1194年,芒种时节,喜降春雨,乡民小麦丰收后,忙于插秧,“家家麦饭美,处处菱歌长”,到处是繁忙喜悦之情。
陆游身处这般情境,年高,辄有恙,身卧竹床,衰发不梳,但他常日的触觉、听觉、嗅觉、视觉随情而变,他享雨凉、听鸟鸣、闻幽香、看黄莺,在丰收和忙种的情境中,没有了担忧与愁绪,心愉而歌,举觞而饮,他是乐乡民所乐,共享喜悦,轻松愉快,他写《时雨》一诗:
时雨及芒种,四野皆插秧。家家麦饭美,处处菱歌长。
老我成惰农,永日付竹床。衰发短不栉,爱此一雨凉。
庭木集奇声,架藤发幽香。莺衣湿不去,劝我持一觞。
即今幸无事,际海皆农桑。野老固不穷,击壤歌虞唐。
这是多美的一幅农家图,情景交融。一个“永日付竹床”“衰发短不栉”的老人,仍情系乡民,关心乡民的喜怒哀乐、酸甜苦辣,是命运与共,是忘我,是无私。不同的经历与理想,不同的文化特质,在他诗中表现为这般不同的精神境界和特有的生活情趣。

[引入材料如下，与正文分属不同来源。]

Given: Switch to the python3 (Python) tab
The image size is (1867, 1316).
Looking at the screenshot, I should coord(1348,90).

他晚年,虽有终生的遗憾和诸般无奈,却化入了他的达观;虽有看穿人生的感悟,却无悔无愧;虽有贫困、病衰,却不作茧自缚;虽有愁苦之感,却不堕于悲戚;虽知来日无多,却畅然面对。
他咏叹自我的诗作中,辄有往事之思,有对沈园的不灭回忆,有对众友人的感佩缅怀,有对恩师曾几、考官陈子茂的深情悼念。
毋庸讳言,在理想与现实的矛盾中,陆游亦有内心的感伤与痛苦,这是灵魂的自白,这无损陆游诗词的光华,反倒让我们深度认识陆游是生活在烟火中的血肉丰满的诗人。他的诗作中,令我们过目不忘的是他的家国情怀,是他那辄入笔端的豪情,是他戎装走过的地方,是汉中、南郑,是大散关、骆谷,是和军卒 “行行重行行” 的山路,是 “夜阑卧听风吹雨,铁马冰河入梦来”。

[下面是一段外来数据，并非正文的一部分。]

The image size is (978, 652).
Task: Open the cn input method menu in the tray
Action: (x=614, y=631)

中原未复,壮志未酬,是他的终生遗憾:“可怜万里平戎志,尽付萧萧暮雨中。”(《夏日杂题之六》)但他不因中原未复而放弃,也不因壮志未酬而改节,“万事忘来尚忧国”,仍是他的坚守。他在垂暮之年,已知“墓木拱”,来日无多,不过他心中挂念的仍是 “何时青海月,重照汉家营?”且读他的《北望》:
昔我初生岁,中原失太平。
宁知墓木拱,不见塞尘清。
京洛无来信,京淮尚宿兵。
何时青海月,重照汉家营?
陆游放舟水上,赏朝云,观夜雨,访寺问僧,听渔歌菱唱,亦可消愁舒愤。他内心的隐痛,常常化为他的怆然之思。

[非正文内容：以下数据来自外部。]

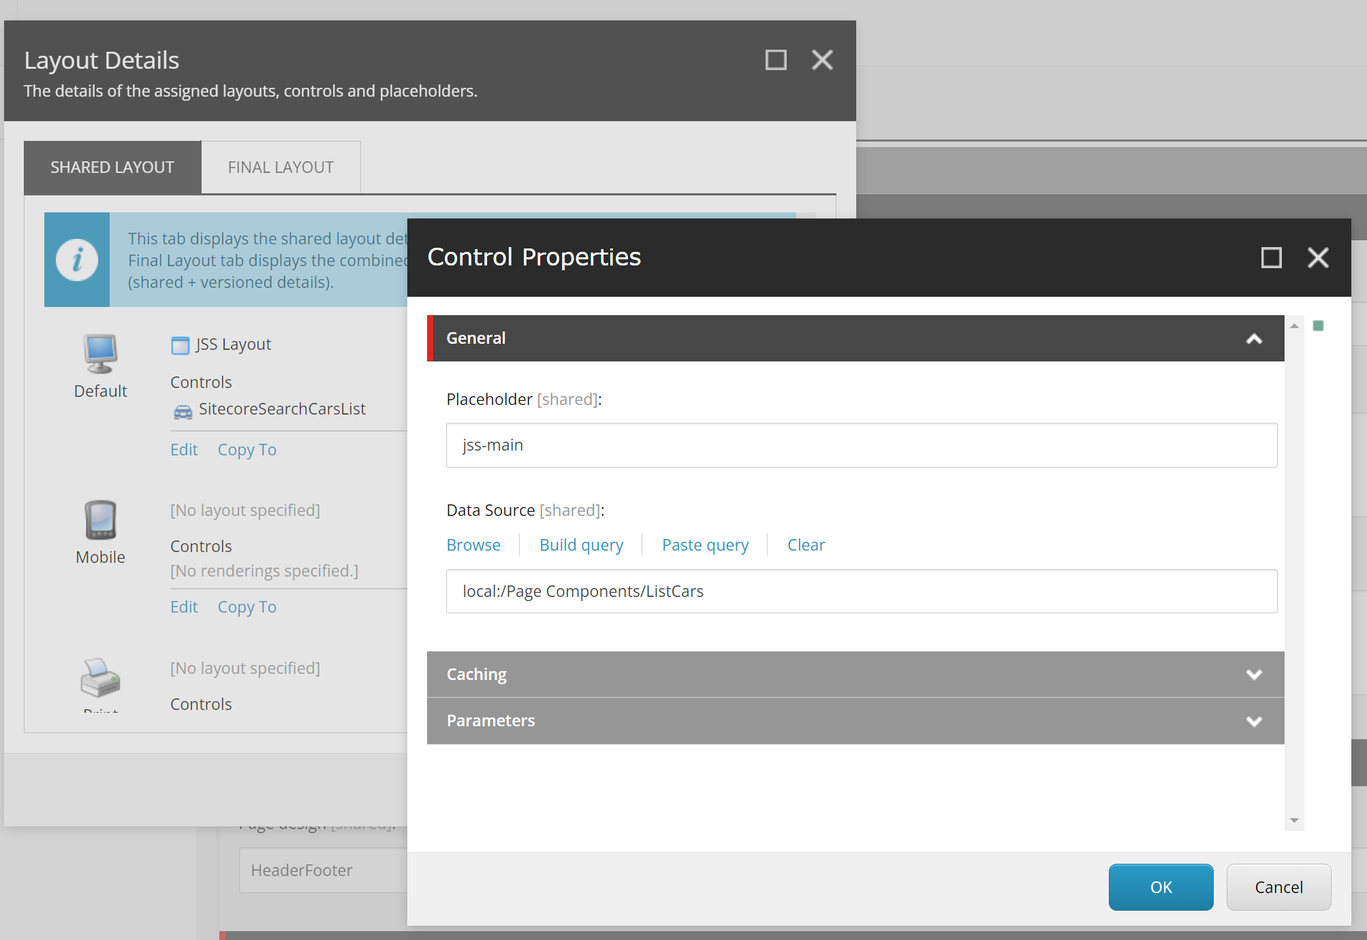Click OK in Control Properties
Viewport: 1367px width, 940px height.
pos(1161,888)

一次,夏秋之交,在梦笔桥畔,他系船夜宿。残灯耿耿,潮声阵阵,不成眠,想起古人伍子胥,吟绝句一首:
梦笔桥东夜系船,残灯耿耿不成眠。
千年未息灵胥怒,卷地潮声到枕边。
到枕边的岂止是卷地而来的钱塘潮声?春秋时期,伍子胥以远见,规劝吴王,莫攻齐,应灭越,否则越必灭吴,“今不灭越,后必悔之”。吴王听信谗言,几怒,反赐伍子胥死。死前,伍子胥嘱人剜出双眼,悬东门,以看越军破城灭吴,亲眼验证吴王决策的亡国之误。伍子胥自刎,吴王命投之于江,江水怒翻,传说钱塘江潮是伍子胥未曾平息的千年之怒,而今,陆游中原沦陷之怒,又何曾平息?枕边潮声,触动他深埋心底的初心!“旧学成迂阔,初心堕渺茫”,“皎皎初心置天地,競兢晚节蹈渊冰。